Poderia ser mais uma trapalhada, mas é bem mais que isso. É mais um carimbo de descrédito num governo de aldrabões.
Apertados nas trapalhadas, logos os trapalhões criaram a aldrabice do parecer jurídico que garantia robustez à prova de bala à decisão de demitir, com justa causa, a CEO da TAP. Instigados a apresentá-lo na Comissão Parlamentar de Inquérito, fingiram que não percebiam.
Pressionado, e ameaçado de crime de desobediência, em Nota Oficial da ministra Adjunta e dos Assuntos Parlamentares, Ana Catarina Mendes, o governo alega "a salvaguarda do interesse público" e acrescenta que "o parecer em causa não cabe no âmbito da comissão parlamentar de inquérito" e que "a sua divulgação envolve riscos na defesa jurídica da posição do Estado".
Se não fosse insistir na aldrabice, seria insistir na trapalhada. Admitir haver riscos na sua divulgação, era negar a sua própria robustez. Se só poderia piorar, piorou, com Fernando Medina a confirmar a mentira, com a maior desfaçatez: "Não há nenhum parecer"!
Como já se adivinhava que não havia, mesmo sem se imaginar que os aldrabões pudessem chegar a tanto. A partir deste episódio já se pode deixar de carregar na tecla do "regular funcionamento das instituições" e passar para a da "salvaguarda do interesse público".
Depois de despedir a francesa, o governo está a despedir-se à francesa. De fininho, deixando a conta para trás...
Marcelo voltou a não promulgar a lei sobre a eutanásia. Não a voltou a enviar para o Tribunal Constitucional, devolveu-a ao Parlamento. Pela quarta vez!
Numa altura em que tanto se fala do "regular funcionamento das instituições", invocado como razão forte para dissolver o Parlamento e pôr fim a esta maioria que, na realidade, não se cansa de o pôr em causa, há aqui coincidências curiosas.
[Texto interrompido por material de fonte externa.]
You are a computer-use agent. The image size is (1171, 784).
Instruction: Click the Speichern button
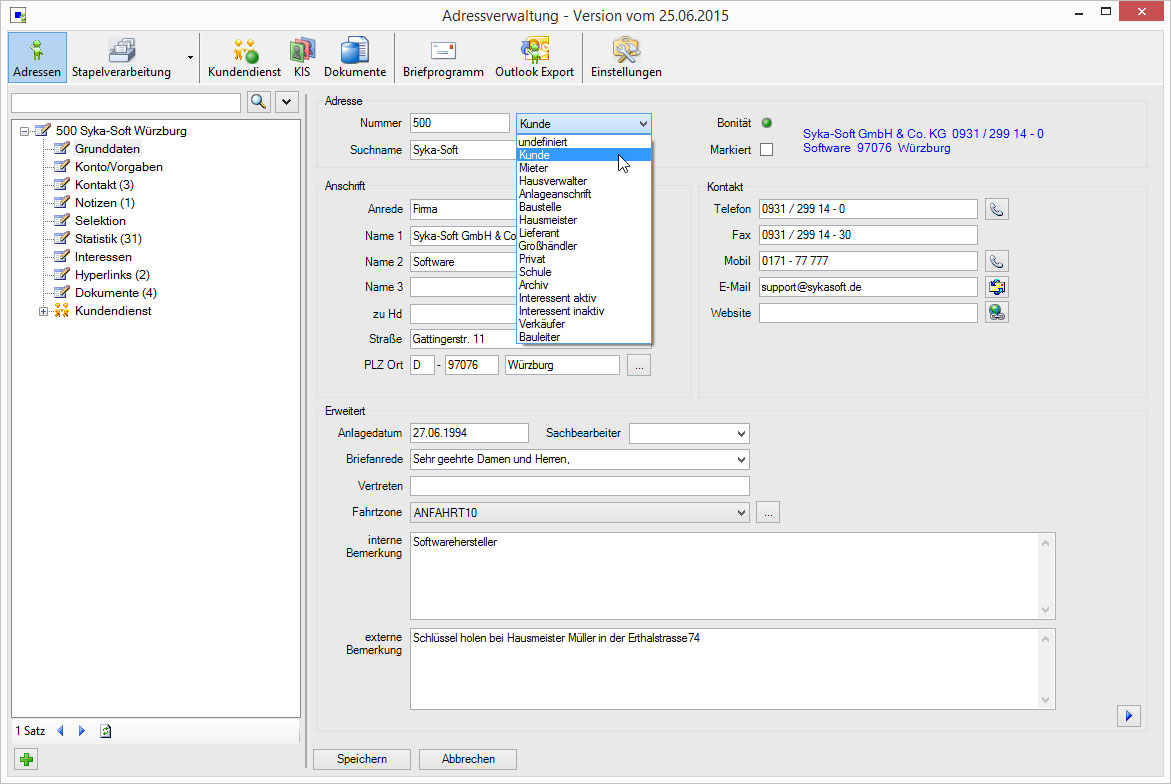click(362, 759)
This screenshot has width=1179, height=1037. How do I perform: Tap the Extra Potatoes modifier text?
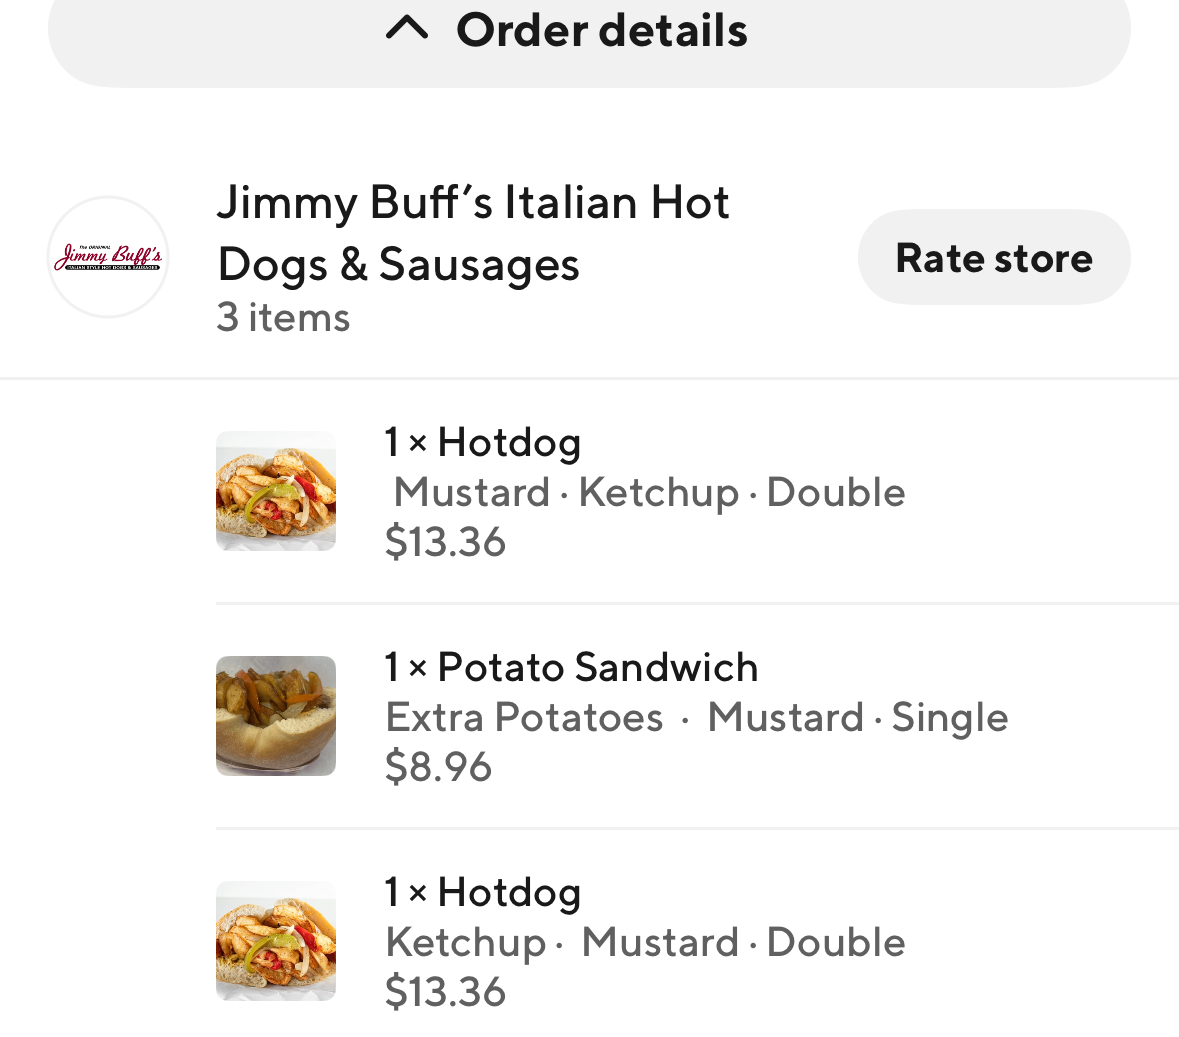(524, 717)
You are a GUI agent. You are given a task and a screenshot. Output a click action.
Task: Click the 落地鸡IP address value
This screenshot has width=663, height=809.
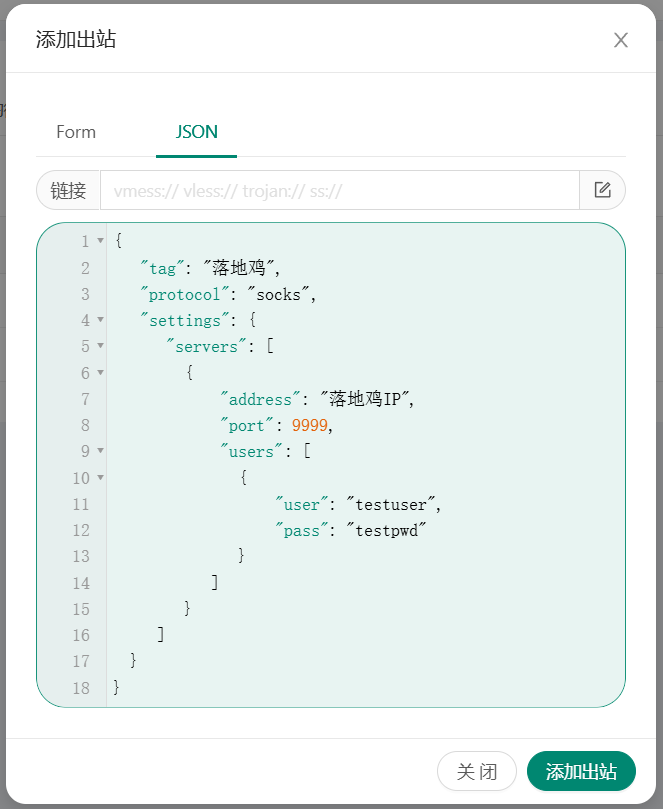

O Tribunal Constitucional, instituição última no que ao "regular funcionamento das instituições" diz respeito, viveu mais de um ano na irregularidade, com juízes a permanecerem em funções muito para além do seu mandato. O mandato do vice-presidente Pedro Machete terminara em 2021. No ano passado mais dois conselheiros viram o seu mandato chegar ao fim: João Caupers, o presidente, e o juiz conselheiro Lino Ribeiro.
Na instituição que é o último garante da Constituição, um quarto dos seus membros permaneceu em funções muito depois de terminado o seu mandato de nove anos ... determinado pela Constituição (Artigo 222º).
Se isto não põe em causa o regular funcionamento das instituições, nada o pode fazer mais gritantemente.
Para o Presidente Marcelo, a quem, constitucionalmente, compete zelar pelo "regular funcionamento das instituições", a aberração maior no "regular funcionamento das instituições" nunca foi problema.
Esta aberração começou a ser finalmente corrigida há menos de uma semana, com os 10 juízes eleitos pela Assembleia da República a escolherem Carlos Carvalho, Rui Guerra da Fonseca e João Carlos Loureiro para sucederem aos que já tinham terminado o mandato. Falta ainda escolher o novo Presidente, pelo que o processo não está concluído.
Talvez não seja coincidência que os três juízes cujos mandatos foram prolongados tenham, todos, votado pela inconstitucionalidade da lei. Como a votação foi de 7-6, é fácil de concluir que, com "o regular funcionamento da instituição" a votação foi de 6-4, a favor da constitucionalidade. E que foi o 3-0 dos irregulares, a decidir da inconstitucionalidade.
E se essa não é uma coincidência, dificilmente também o não será que, agora, Marcelo não tenha enviado a lei, cuidadosamente preparada para sanar quaisquer laivos de inconstitucionalidade, para o Tribunal Constitucional na sua nova constituição, e tenha usado a veto político.
Quando o Presidente é um taticista o "regular funcionamento das instituições" ... tem dias. E quando um presidente não corta a direito, mas ao sabor das suas tácticas, é a própria Instituição Presidência em funcionamento irregular.
PS: Nada do que ficou escrito tem, evidentemente, o que quer que seja a ver com a lei em causa. Apenas, e só, com o "regular funcionamento das instituições".